_EXERCISE_
Which lines come from the start of the records through the line that holds "This screenshot has width=1309, height=836."? Write them out word for word.
---
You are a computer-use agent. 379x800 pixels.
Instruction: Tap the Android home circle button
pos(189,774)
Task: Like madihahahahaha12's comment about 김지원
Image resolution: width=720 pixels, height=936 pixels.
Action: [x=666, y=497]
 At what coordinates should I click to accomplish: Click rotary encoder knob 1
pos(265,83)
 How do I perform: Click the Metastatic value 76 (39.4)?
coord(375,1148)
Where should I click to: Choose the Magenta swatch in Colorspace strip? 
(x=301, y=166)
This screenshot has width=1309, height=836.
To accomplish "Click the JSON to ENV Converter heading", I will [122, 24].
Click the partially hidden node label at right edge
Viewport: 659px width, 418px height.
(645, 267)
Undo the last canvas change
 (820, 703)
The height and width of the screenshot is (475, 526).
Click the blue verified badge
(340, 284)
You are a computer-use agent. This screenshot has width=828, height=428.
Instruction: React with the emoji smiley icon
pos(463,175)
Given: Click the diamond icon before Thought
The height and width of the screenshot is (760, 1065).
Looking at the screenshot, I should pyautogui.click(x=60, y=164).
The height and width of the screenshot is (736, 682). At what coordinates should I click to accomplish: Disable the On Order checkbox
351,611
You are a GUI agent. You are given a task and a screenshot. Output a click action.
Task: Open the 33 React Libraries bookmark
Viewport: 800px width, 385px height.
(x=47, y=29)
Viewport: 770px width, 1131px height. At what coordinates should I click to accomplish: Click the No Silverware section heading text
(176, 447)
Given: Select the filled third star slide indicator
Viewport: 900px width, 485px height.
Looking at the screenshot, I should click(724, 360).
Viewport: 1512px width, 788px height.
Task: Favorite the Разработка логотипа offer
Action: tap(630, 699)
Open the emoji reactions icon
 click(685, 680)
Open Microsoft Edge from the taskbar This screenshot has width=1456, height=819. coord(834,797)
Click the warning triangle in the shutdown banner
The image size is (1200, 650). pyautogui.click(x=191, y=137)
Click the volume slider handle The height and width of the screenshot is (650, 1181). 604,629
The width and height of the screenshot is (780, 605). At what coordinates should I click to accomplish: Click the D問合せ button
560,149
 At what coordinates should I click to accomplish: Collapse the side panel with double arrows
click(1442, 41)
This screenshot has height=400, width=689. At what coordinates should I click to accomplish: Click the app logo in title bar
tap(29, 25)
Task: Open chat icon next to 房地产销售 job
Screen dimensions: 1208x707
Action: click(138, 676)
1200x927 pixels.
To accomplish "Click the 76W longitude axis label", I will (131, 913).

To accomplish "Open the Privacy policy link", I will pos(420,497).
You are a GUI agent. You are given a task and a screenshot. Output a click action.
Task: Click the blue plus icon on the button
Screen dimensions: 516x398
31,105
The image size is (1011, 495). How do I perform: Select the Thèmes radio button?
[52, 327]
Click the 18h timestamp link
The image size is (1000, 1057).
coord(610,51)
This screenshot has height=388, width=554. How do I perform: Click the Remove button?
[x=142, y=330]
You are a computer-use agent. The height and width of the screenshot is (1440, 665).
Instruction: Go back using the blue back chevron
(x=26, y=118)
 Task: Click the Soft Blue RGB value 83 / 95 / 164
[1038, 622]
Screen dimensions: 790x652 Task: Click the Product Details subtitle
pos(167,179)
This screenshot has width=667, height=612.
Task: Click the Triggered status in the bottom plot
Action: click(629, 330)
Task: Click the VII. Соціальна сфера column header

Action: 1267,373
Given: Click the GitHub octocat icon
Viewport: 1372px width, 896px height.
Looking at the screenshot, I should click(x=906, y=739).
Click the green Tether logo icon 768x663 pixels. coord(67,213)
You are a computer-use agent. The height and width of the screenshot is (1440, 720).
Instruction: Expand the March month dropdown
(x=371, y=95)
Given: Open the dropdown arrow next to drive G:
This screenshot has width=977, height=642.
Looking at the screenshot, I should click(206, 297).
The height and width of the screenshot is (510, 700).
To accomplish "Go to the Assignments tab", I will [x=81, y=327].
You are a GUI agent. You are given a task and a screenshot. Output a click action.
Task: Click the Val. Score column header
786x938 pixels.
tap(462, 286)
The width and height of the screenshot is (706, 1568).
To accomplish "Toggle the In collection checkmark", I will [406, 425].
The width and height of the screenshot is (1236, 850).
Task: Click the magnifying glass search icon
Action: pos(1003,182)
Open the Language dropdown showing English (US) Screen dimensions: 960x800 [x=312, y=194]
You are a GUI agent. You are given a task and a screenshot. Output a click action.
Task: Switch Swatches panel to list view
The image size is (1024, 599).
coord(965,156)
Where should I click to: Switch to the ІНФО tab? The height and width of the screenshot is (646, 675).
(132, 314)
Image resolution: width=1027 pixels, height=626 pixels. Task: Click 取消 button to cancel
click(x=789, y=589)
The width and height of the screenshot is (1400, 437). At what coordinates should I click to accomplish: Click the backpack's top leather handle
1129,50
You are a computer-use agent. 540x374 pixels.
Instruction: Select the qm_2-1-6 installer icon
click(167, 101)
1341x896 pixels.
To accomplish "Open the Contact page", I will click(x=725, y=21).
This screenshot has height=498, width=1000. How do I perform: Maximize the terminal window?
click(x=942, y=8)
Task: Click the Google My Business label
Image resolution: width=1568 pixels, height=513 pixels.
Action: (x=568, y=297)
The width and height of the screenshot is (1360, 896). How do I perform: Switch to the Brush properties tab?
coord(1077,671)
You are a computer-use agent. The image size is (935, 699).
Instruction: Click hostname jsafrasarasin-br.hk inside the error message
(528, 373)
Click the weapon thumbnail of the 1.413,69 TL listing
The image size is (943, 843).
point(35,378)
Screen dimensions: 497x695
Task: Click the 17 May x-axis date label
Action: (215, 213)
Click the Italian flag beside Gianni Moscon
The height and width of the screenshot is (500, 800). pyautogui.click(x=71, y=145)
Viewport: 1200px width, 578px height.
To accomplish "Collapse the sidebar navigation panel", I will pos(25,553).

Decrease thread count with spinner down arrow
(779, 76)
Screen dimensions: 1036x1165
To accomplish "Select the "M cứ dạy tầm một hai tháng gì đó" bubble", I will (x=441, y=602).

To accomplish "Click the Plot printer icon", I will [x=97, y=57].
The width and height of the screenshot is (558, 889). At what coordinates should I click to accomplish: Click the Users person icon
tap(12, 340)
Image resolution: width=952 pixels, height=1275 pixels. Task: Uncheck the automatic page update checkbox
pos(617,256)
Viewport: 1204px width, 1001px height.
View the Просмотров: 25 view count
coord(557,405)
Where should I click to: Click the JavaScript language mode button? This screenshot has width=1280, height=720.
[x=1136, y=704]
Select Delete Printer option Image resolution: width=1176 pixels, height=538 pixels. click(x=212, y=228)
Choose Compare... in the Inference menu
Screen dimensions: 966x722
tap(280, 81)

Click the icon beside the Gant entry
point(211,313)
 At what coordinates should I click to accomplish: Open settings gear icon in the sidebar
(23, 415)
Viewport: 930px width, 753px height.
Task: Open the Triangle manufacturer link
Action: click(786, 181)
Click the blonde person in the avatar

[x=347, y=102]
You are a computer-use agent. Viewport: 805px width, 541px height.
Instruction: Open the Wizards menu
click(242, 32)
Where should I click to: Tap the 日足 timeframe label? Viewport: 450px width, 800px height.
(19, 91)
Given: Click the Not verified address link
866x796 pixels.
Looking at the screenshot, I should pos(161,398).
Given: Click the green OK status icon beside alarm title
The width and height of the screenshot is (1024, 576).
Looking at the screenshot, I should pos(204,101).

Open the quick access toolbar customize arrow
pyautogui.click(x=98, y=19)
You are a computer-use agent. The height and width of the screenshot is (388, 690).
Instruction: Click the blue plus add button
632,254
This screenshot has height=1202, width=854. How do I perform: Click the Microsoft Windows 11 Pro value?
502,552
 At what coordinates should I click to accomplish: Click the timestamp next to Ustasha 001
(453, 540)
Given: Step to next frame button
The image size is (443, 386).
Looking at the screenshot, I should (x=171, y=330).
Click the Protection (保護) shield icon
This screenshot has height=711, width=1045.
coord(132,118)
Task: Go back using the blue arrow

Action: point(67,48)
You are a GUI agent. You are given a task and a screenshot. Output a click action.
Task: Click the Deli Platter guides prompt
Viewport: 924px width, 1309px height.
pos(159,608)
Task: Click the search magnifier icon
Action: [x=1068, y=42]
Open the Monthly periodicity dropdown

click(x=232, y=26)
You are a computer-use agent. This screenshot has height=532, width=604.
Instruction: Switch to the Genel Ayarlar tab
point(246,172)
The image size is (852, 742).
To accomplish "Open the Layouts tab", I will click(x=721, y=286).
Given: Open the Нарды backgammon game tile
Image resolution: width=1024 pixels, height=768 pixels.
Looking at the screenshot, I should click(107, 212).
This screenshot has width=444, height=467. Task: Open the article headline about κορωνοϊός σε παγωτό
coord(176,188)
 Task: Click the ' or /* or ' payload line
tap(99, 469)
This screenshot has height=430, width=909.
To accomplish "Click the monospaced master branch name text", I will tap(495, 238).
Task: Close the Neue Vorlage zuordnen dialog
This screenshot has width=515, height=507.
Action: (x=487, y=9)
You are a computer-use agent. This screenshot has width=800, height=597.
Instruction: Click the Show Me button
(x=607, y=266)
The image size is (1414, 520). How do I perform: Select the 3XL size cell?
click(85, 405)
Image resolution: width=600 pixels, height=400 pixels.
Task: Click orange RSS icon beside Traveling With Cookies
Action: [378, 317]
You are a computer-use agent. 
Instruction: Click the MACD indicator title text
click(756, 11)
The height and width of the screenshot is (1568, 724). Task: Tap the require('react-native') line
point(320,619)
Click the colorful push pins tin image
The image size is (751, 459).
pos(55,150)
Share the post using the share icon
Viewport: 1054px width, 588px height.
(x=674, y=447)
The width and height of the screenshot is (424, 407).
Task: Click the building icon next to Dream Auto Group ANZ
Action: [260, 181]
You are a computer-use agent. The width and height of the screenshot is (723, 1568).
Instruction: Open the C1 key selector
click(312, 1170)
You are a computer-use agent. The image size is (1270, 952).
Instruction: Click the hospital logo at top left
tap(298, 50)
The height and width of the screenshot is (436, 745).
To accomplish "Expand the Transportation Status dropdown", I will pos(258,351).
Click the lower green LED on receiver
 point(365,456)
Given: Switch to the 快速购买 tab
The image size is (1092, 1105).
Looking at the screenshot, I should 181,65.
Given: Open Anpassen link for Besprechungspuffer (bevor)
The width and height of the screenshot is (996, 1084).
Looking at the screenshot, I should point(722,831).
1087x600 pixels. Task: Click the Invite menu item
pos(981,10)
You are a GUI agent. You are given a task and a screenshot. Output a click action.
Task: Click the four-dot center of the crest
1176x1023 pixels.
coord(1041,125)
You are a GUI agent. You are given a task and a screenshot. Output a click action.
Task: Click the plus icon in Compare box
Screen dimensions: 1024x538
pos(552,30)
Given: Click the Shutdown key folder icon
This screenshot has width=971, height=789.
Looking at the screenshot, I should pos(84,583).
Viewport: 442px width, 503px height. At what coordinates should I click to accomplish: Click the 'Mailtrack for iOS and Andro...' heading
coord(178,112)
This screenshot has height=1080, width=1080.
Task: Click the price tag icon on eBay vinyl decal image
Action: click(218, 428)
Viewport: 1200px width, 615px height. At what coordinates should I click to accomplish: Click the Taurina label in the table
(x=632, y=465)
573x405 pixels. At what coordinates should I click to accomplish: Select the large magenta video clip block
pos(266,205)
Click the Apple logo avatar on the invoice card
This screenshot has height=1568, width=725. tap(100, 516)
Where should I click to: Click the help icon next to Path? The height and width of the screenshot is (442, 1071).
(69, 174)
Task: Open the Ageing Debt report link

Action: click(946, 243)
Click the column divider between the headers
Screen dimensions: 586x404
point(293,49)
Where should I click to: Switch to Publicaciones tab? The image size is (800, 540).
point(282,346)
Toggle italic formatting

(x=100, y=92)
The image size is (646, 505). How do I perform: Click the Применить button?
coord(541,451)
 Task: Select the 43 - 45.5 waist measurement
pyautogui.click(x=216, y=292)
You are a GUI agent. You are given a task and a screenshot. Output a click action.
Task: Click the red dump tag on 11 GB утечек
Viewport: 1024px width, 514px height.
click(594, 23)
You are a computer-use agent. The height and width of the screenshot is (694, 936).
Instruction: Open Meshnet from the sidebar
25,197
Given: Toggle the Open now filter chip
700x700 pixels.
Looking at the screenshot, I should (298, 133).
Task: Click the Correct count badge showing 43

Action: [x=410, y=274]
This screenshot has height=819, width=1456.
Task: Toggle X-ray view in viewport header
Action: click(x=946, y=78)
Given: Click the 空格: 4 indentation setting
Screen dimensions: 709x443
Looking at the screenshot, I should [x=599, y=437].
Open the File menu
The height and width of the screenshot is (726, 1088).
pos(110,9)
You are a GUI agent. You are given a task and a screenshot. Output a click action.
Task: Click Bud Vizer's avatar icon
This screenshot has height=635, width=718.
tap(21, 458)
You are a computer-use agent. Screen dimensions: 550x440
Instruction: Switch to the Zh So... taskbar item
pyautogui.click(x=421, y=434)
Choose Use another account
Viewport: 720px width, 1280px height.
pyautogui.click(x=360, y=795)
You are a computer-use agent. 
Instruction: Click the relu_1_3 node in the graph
---
_SOLUTION_
You are a computer-use agent. 379x800 pixels.
Instruction: Tap the Android home circle button
pos(189,774)
Task: Like madihahahahaha12's comment about 김지원
Image resolution: width=720 pixels, height=936 pixels.
Action: [x=666, y=497]
 At what coordinates should I click to accomplish: Click rotary encoder knob 1
pos(265,83)
 How do I perform: Click the Metastatic value 76 (39.4)?
coord(375,1148)
Where should I click to: Choose the Magenta swatch in Colorspace strip? 
(x=301, y=166)
This screenshot has width=1309, height=836.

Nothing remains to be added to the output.